■ Data for analysis ■
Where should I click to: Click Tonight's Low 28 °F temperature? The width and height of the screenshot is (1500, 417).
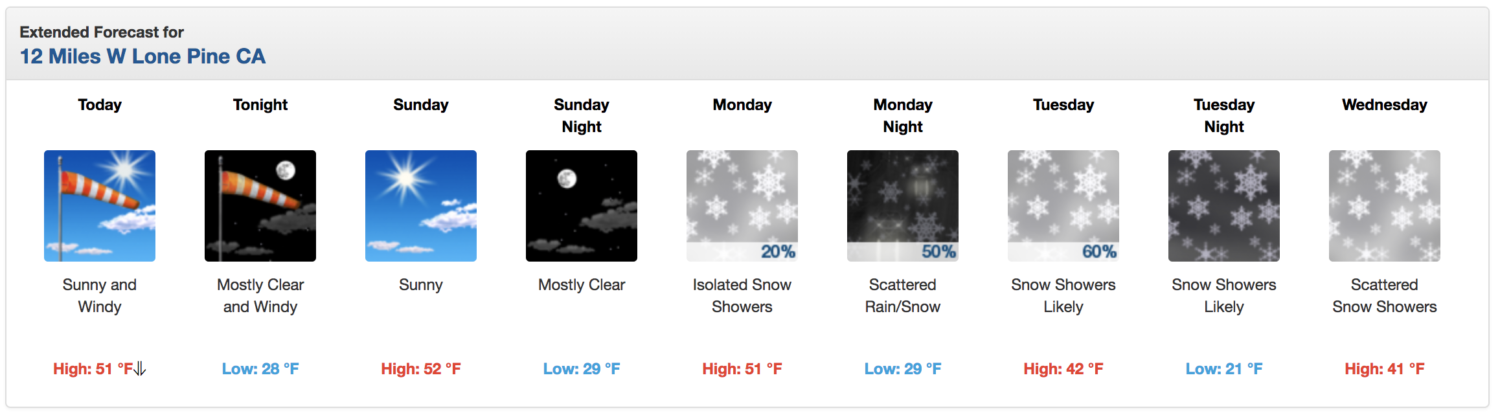click(x=260, y=369)
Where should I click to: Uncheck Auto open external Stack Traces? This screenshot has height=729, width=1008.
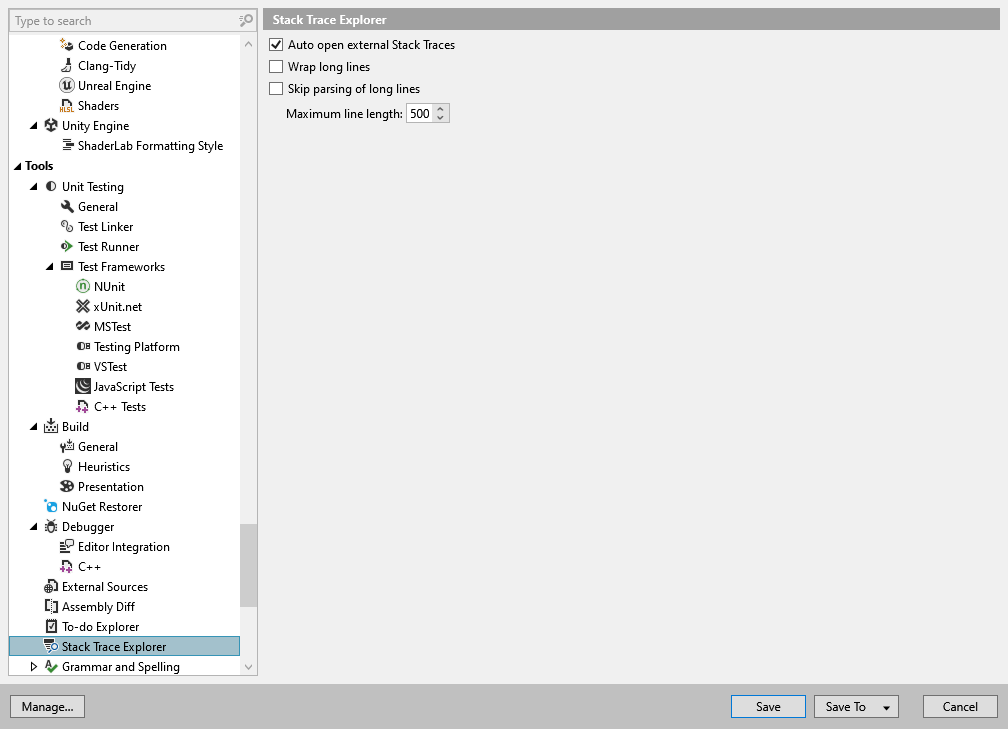[275, 44]
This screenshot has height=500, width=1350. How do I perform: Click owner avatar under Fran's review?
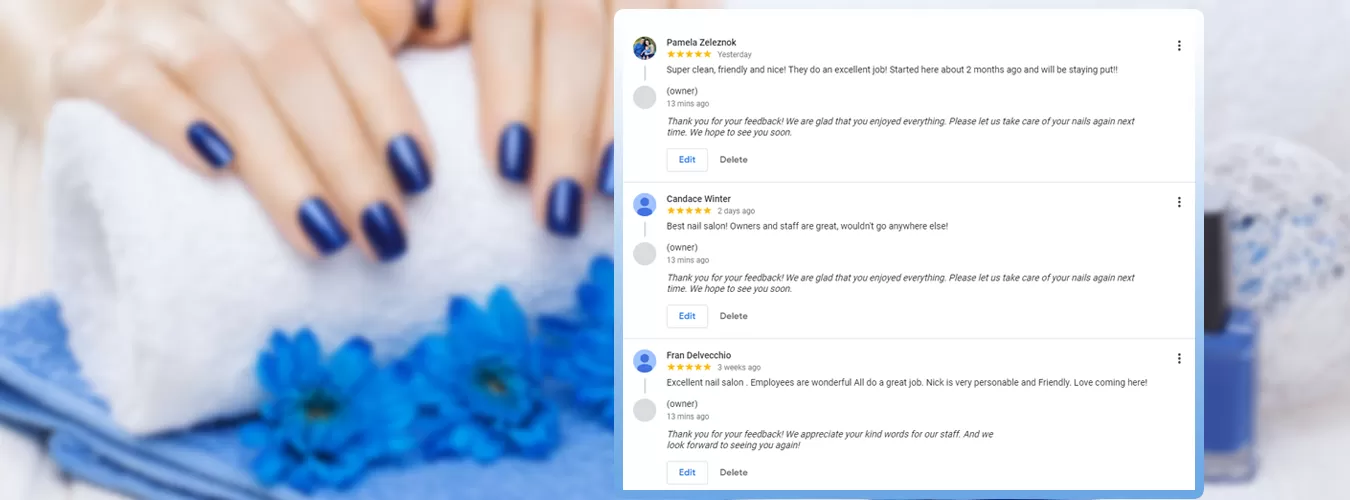[x=645, y=410]
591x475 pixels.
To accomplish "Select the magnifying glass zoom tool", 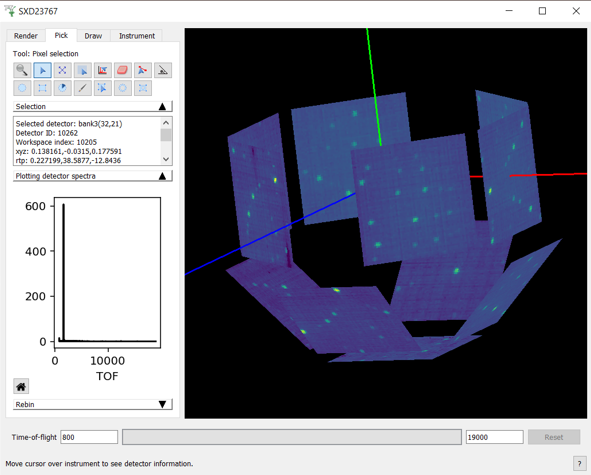I will pos(22,70).
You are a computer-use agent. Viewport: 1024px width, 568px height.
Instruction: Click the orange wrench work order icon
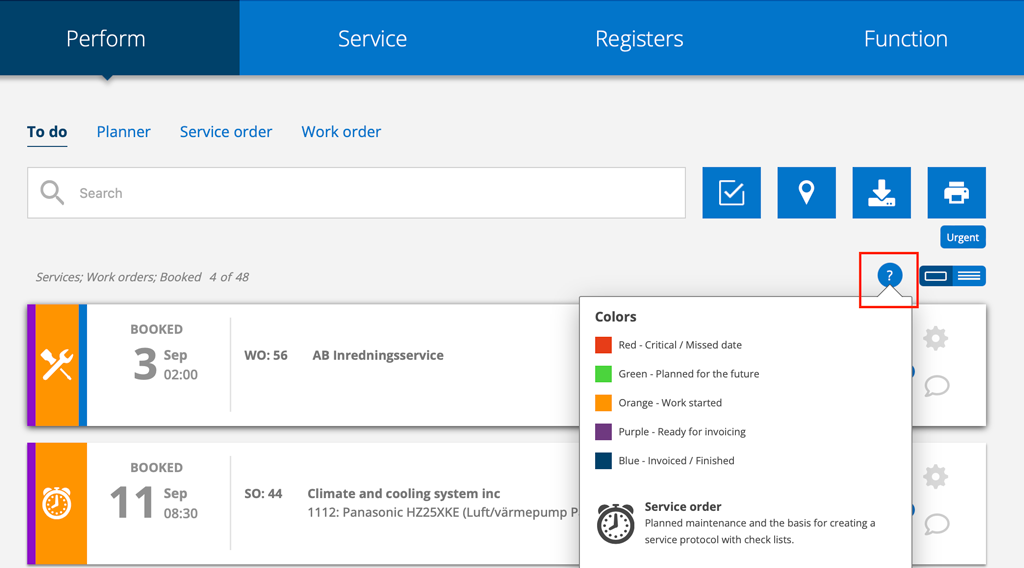pyautogui.click(x=57, y=365)
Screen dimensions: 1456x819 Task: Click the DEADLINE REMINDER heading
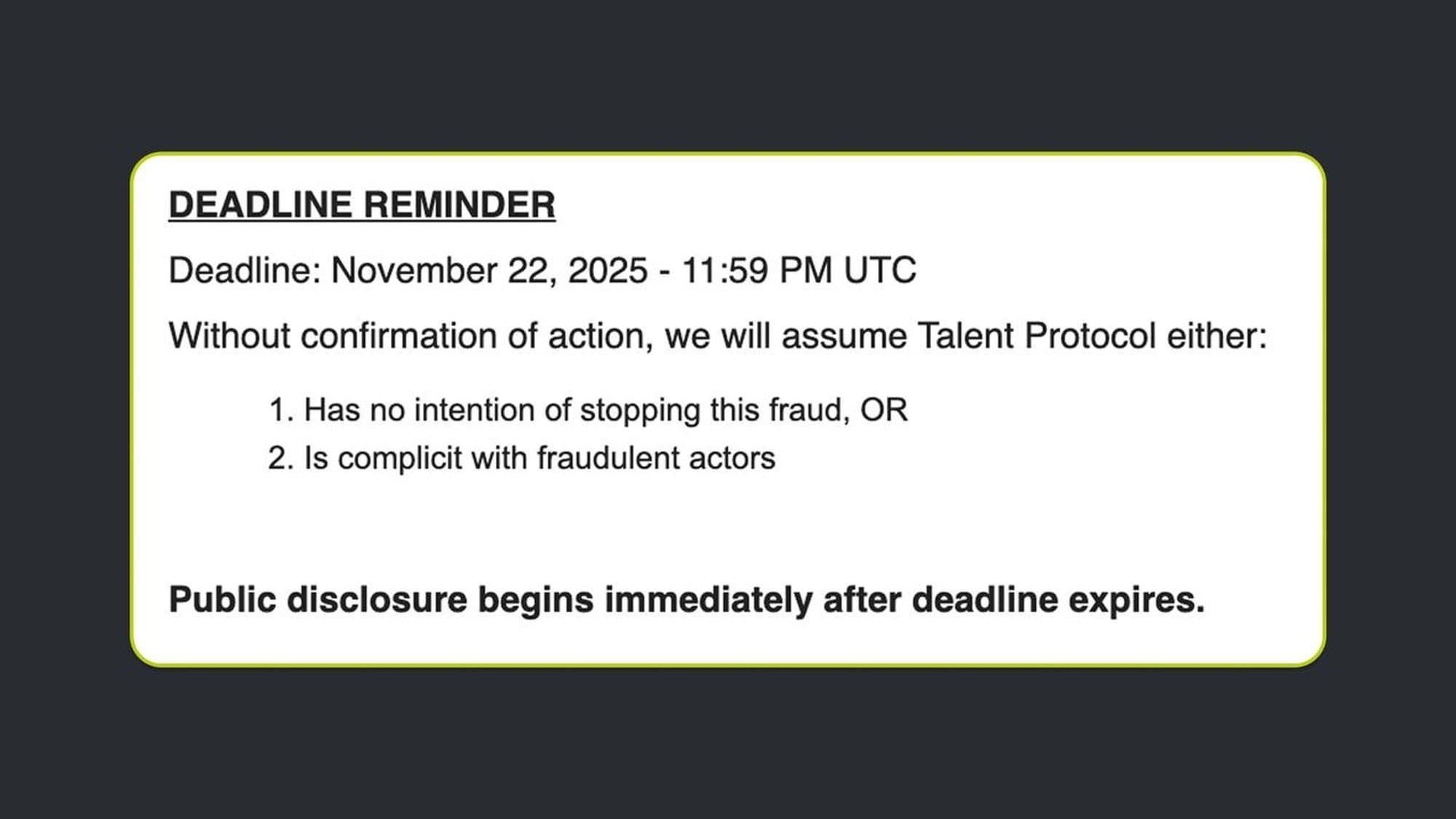[x=362, y=205]
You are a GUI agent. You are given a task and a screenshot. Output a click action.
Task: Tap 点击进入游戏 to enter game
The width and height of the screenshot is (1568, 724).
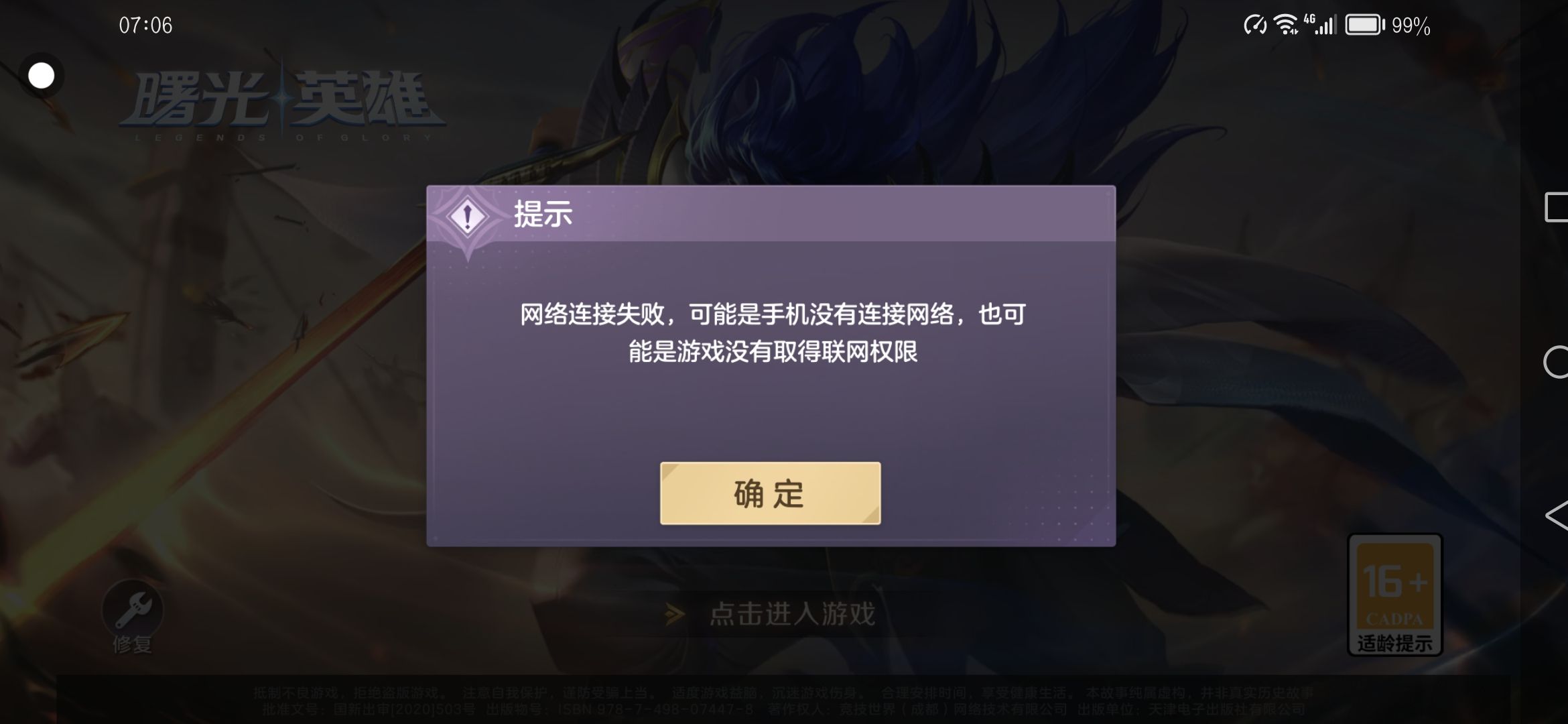(792, 614)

■ What is needed ■
Quote, word for word and nothing more, every line from the line with "You are a GUI" to the end of the entries, including both ends; skip any pictures.

■ Result of the exercise ■
You are a GUI agent. You are given a task and a screenshot. Output a click action.
Task: Tap 点击进入游戏 to enter game
The width and height of the screenshot is (1568, 724).
(792, 614)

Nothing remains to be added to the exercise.